DATASET RECORDS:
+===+

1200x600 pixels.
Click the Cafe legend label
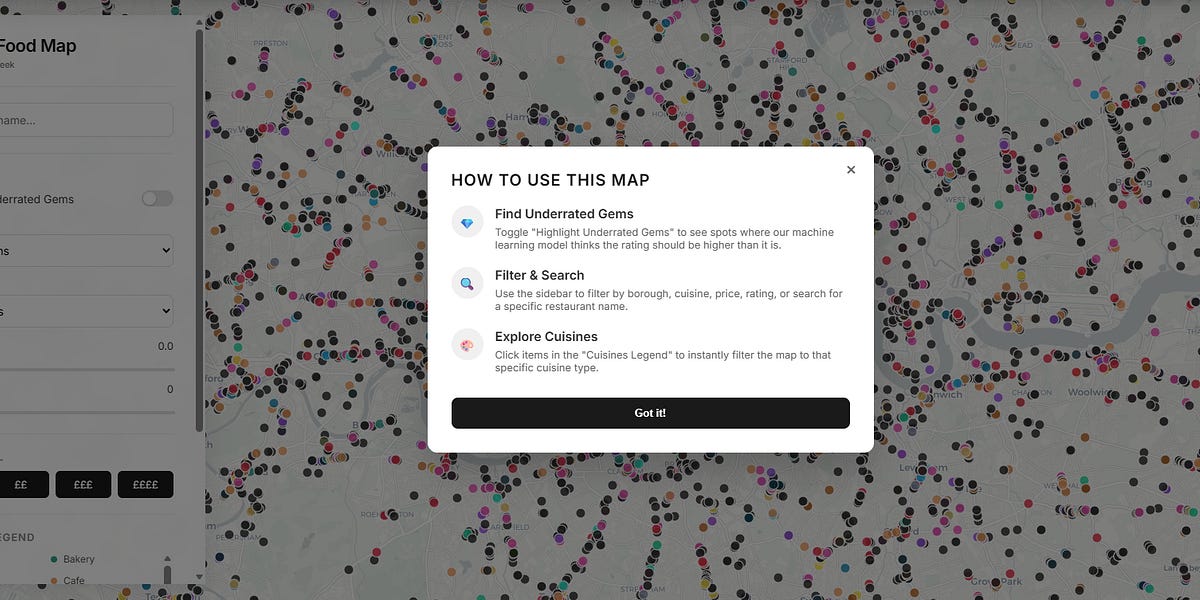(x=74, y=581)
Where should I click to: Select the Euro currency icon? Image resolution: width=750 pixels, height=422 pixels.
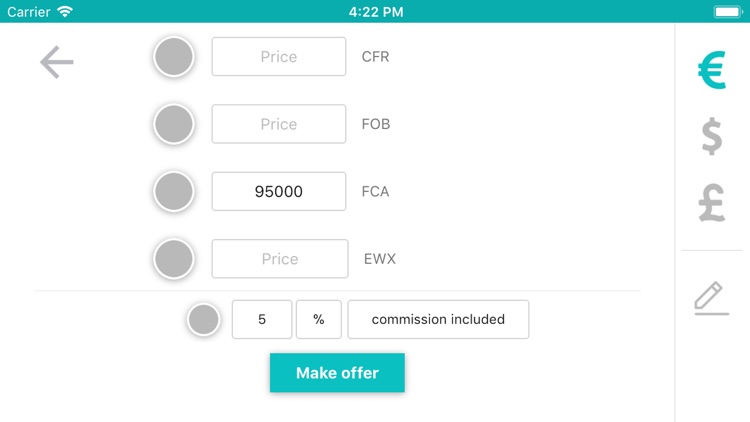pyautogui.click(x=711, y=70)
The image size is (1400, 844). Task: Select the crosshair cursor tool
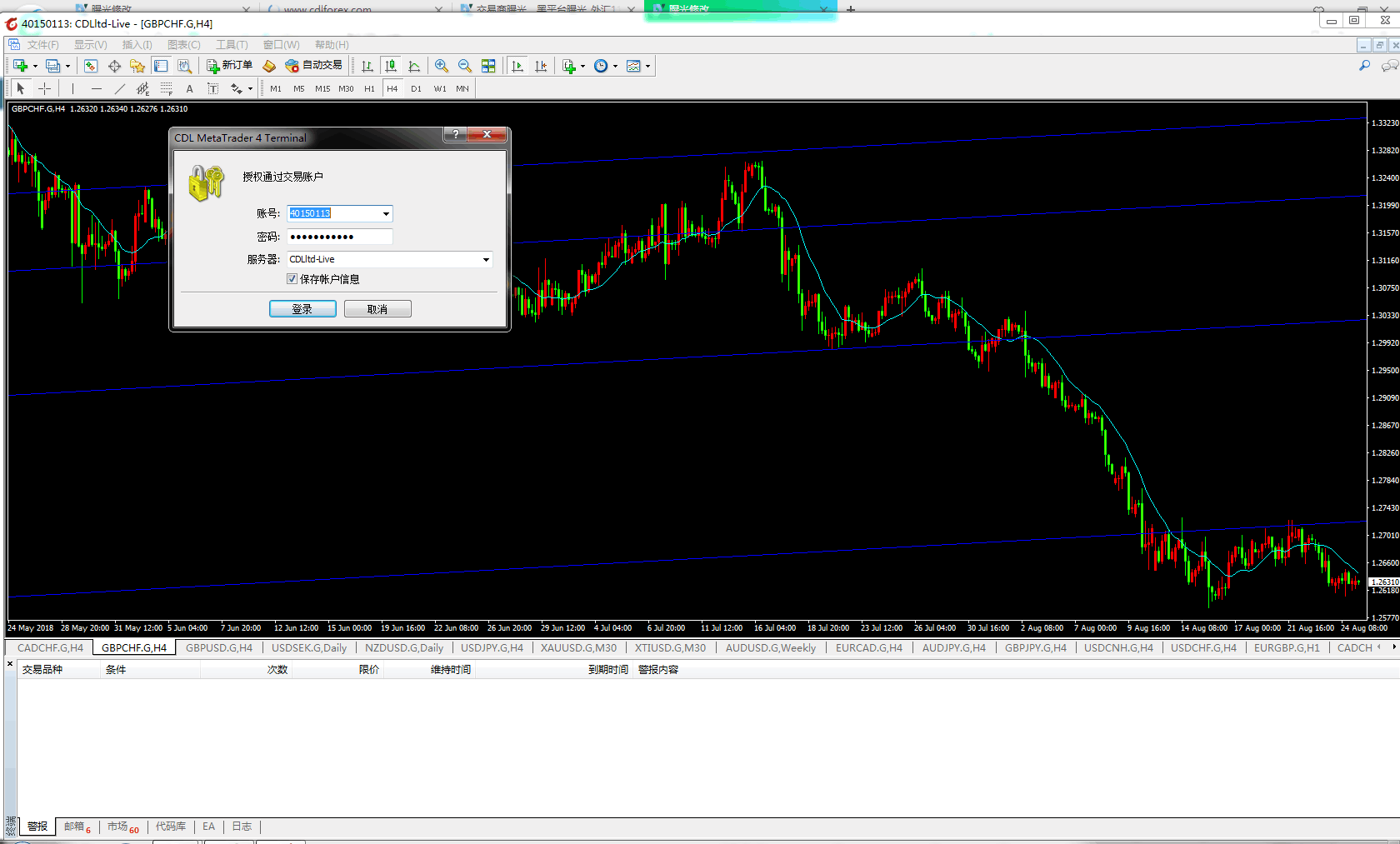45,88
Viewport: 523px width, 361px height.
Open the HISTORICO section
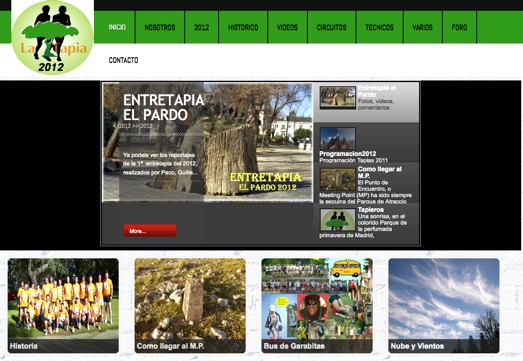pos(243,27)
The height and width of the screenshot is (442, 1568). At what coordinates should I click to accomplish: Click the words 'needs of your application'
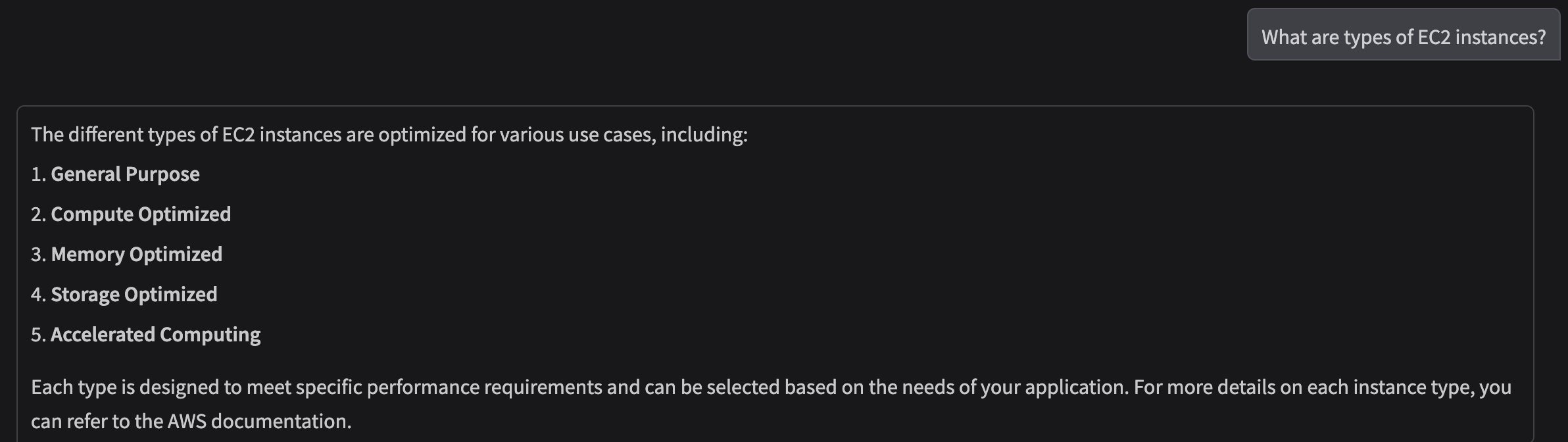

+===+

PROBLEM TO SOLVE: From the line that contains "Viewport: 523px width, 361px height." to the end of the material above, output every line exactly, both ends included, but leave out any pictures.

EXPECTED ANSWER:
Viewport: 523px width, 361px height.
Open the HISTORICO section
pos(243,27)
The height and width of the screenshot is (442, 1568). At what coordinates should I click to accomplish: Click the words 'needs of your application'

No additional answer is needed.